* PROBLEMS TO SOLVE
**1)** In the interview on Afghanistan's natural resources, at which university is Renard Sexton finishing his PhD?
**2)** Transcribe a passage from the interview on Afghanistan's natural resources word for word, starting with "Renard Sexton: Natural" and going on through "politics of transition?".

* PAGE EXTRACT
Heinrich-Böll-Stiftung: Renard, you have been conducting research on the issue of natural re­sources conflict in a number of countries and are currently finalizing your PhD at New York University.  Here in Germany, you have spoken to a large audience at the Heinrich Böll Foundation’s event on natural resources, conflict and development in Afghanistan. Would you please give us a short description of the natural resource issues in Afghanistan?

Renard Sexton: Natural resources are the basis of the Afghan economy. Local level political leverage and local level economy are almost entirely based on local level resources, and that includes land and water, timber as well as local level mining. So natural resources are an economic, a political, and a social issue and something that should be taken very seriously.

Heinrich-Böll-Stiftung: In view of the withdrawal of international troops from Afghanistan and of the transition moving towards a decade of transformation, there has also been talk of min­eral resources being worth billions or trillions of dollars. What do you think this means in prac­tice to the politics of transition?

Renard Sexton: That’s a very good question. I think the most important starting point for this question is a matter of expectations and what’s been reported in the press and what’s been touted by international actors as being a mineral bonanza, if you will, worth perhaps a trillion dollars. It is raising the expectations of the Afghan people, the Afghan government, as well as the international community in a somewhat unreasonable way. When we look at the large scale mineral wealth of Afghanistan, most of it is pretty inaccessible, and will take perhaps decades to come on line, if ever. It may be the case that some of these resources will never become economically viable at an international level because things like copper and iron, can be purchased almost anywhere on the planet these days. And so when we are thinking about transition in Afghanistan, we have to think about who is going to benefit from the kinds of investments that are being made. The lead actors, people in the government, and people involved in businesses, stand to benefit a great deal from the exploitation of large scale mines and minerals, including the oil and gas sector. Whereas it’s unclear that at the local level, the majority of Afghans are in a position to benefit from this.

* PROVIDED DATA
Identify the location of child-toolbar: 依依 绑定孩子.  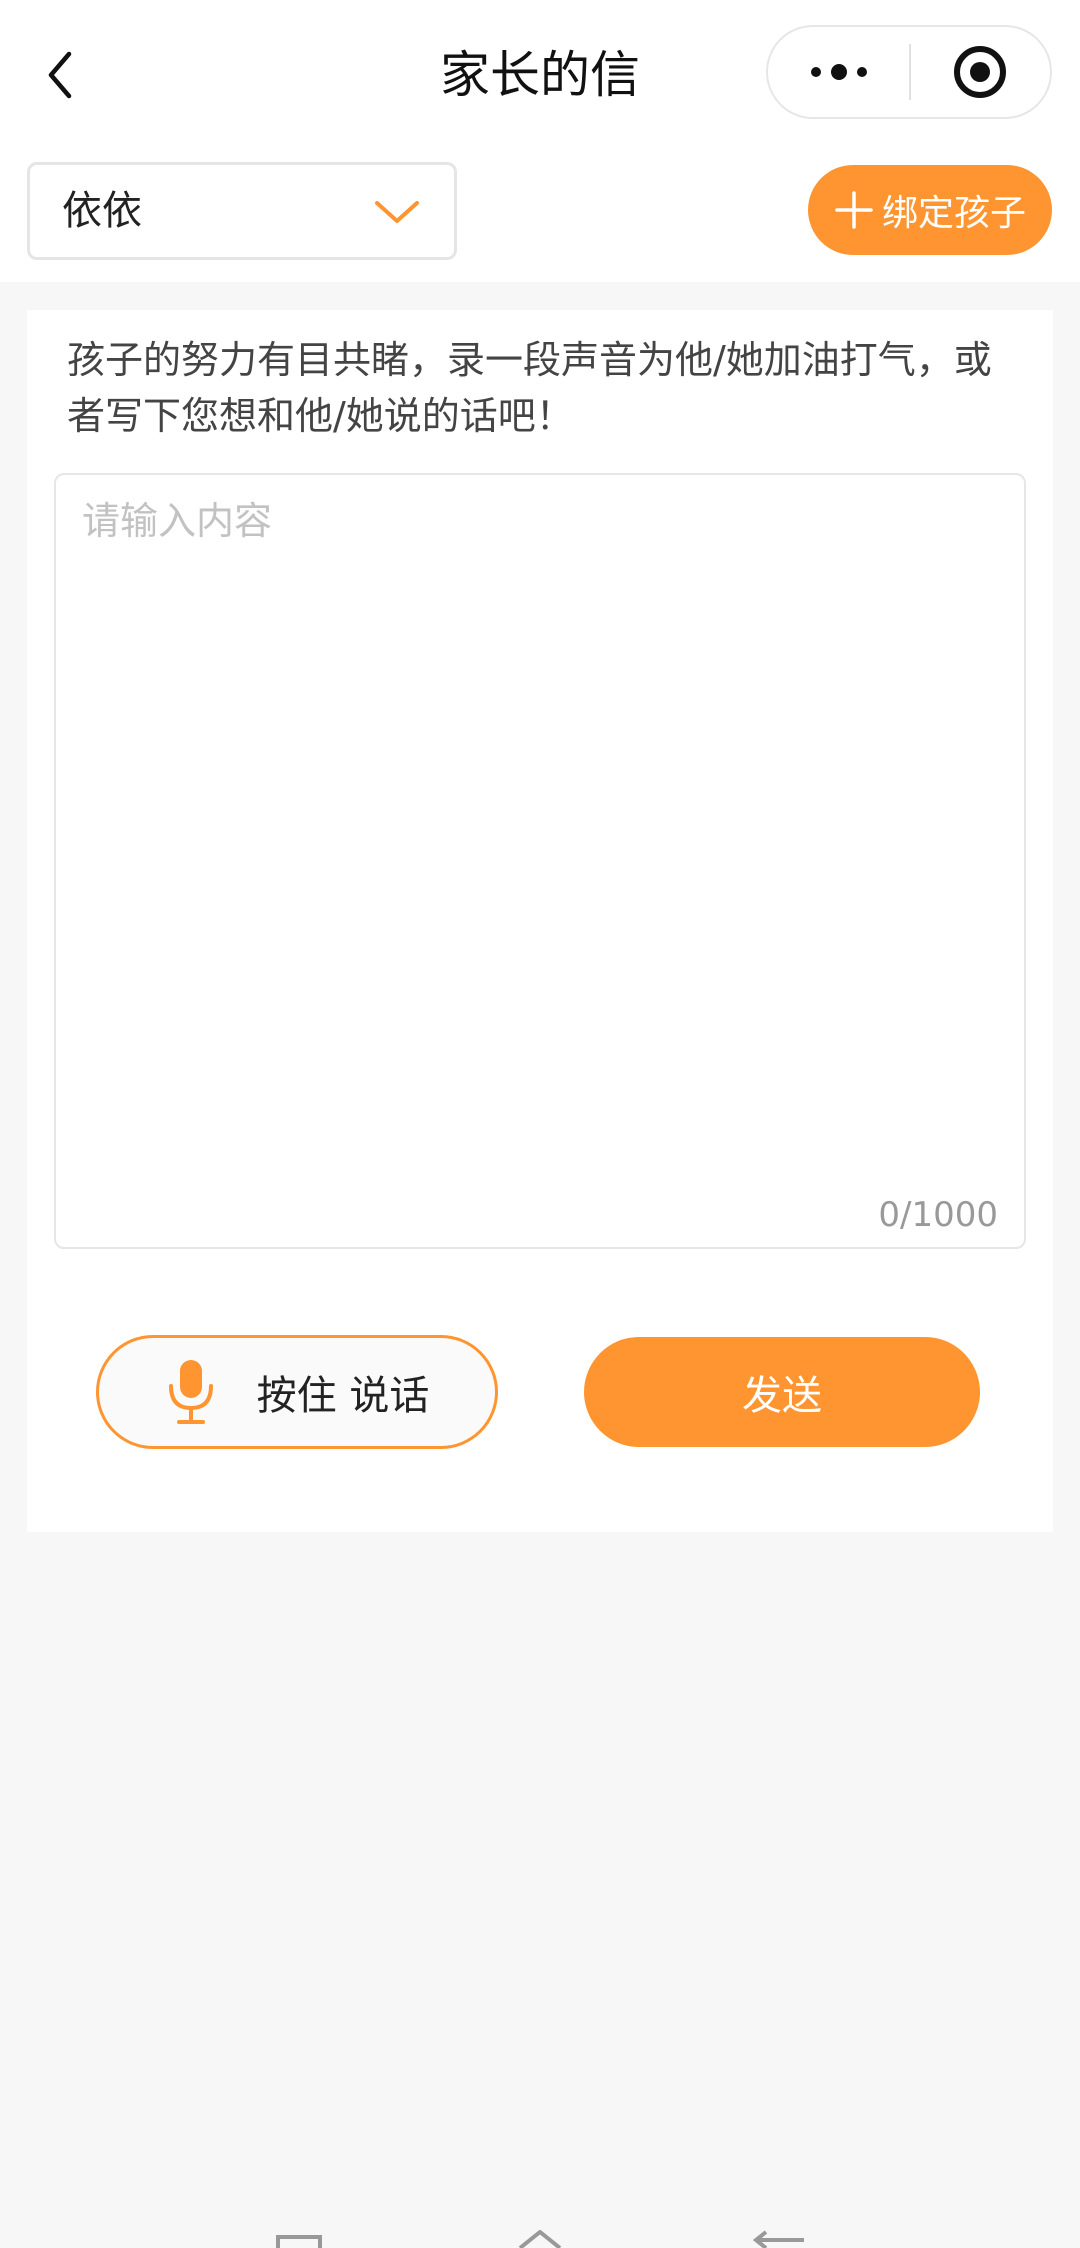
(540, 216).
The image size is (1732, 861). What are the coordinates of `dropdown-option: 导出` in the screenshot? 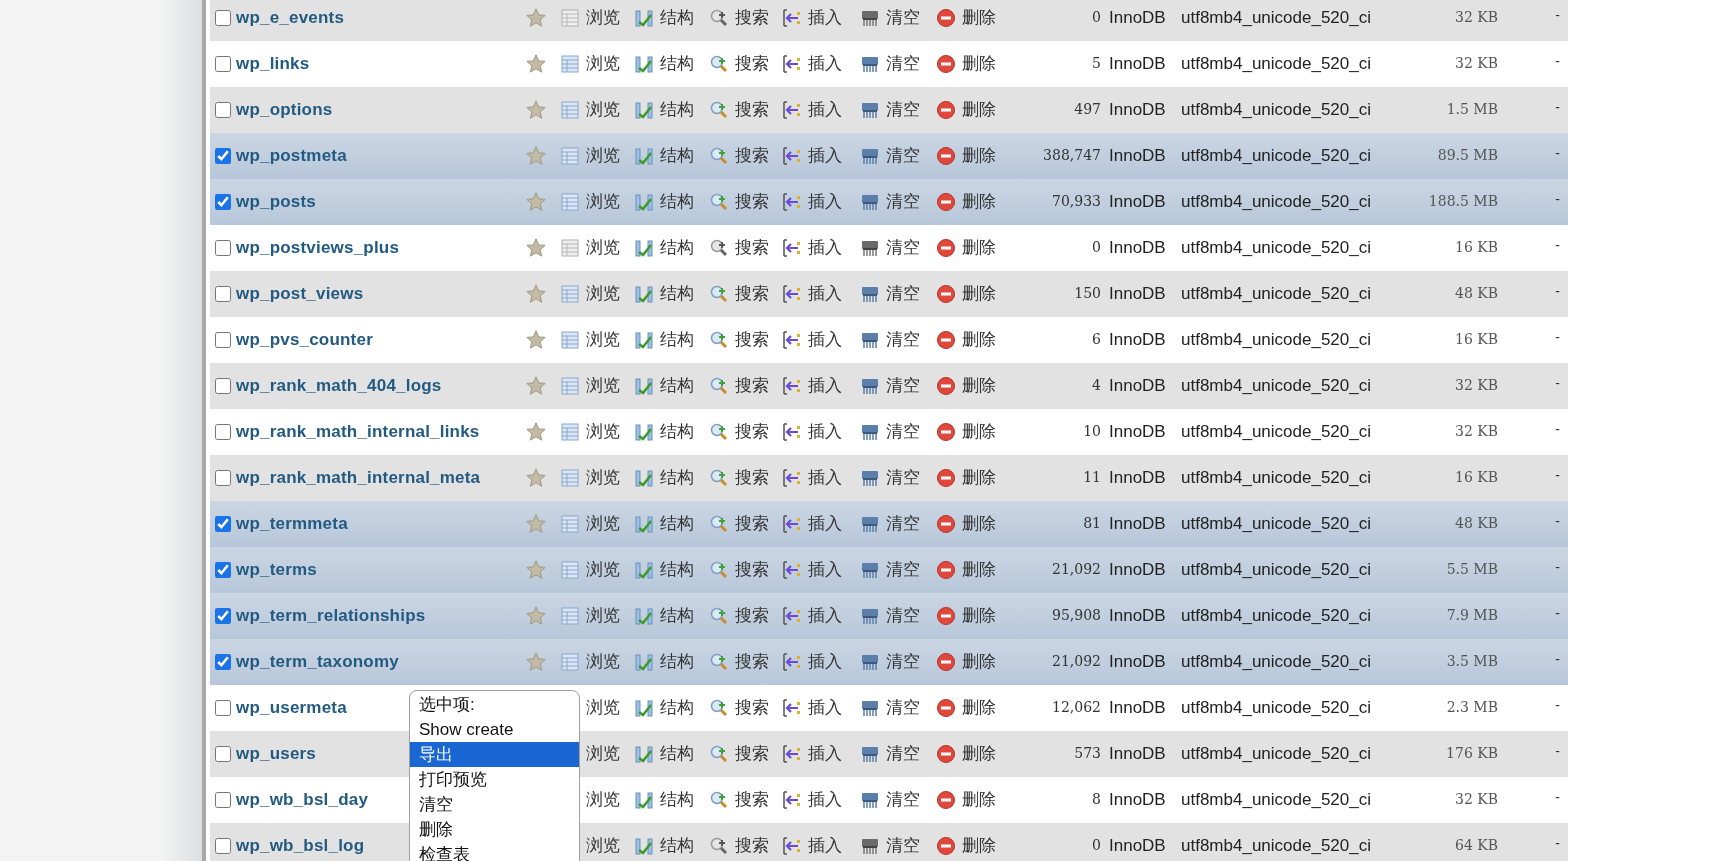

* ANSWERS BY TASK
**1)** New York University

**2)**
Renard Sexton: Natural resources are the basis of the Afghan economy. Local level political leverage and local level economy are almost entirely based on local level resources, and that includes land and water, timber as well as local level mining. So natural resources are an economic, a political, and a social issue and something that should be taken very seriously.

Heinrich-Böll-Stiftung: In view of the withdrawal of international troops from Afghanistan and of the transition moving towards a decade of transformation, there has also been talk of min­eral resources being worth billions or trillions of dollars. What do you think this means in prac­tice to the politics of transition?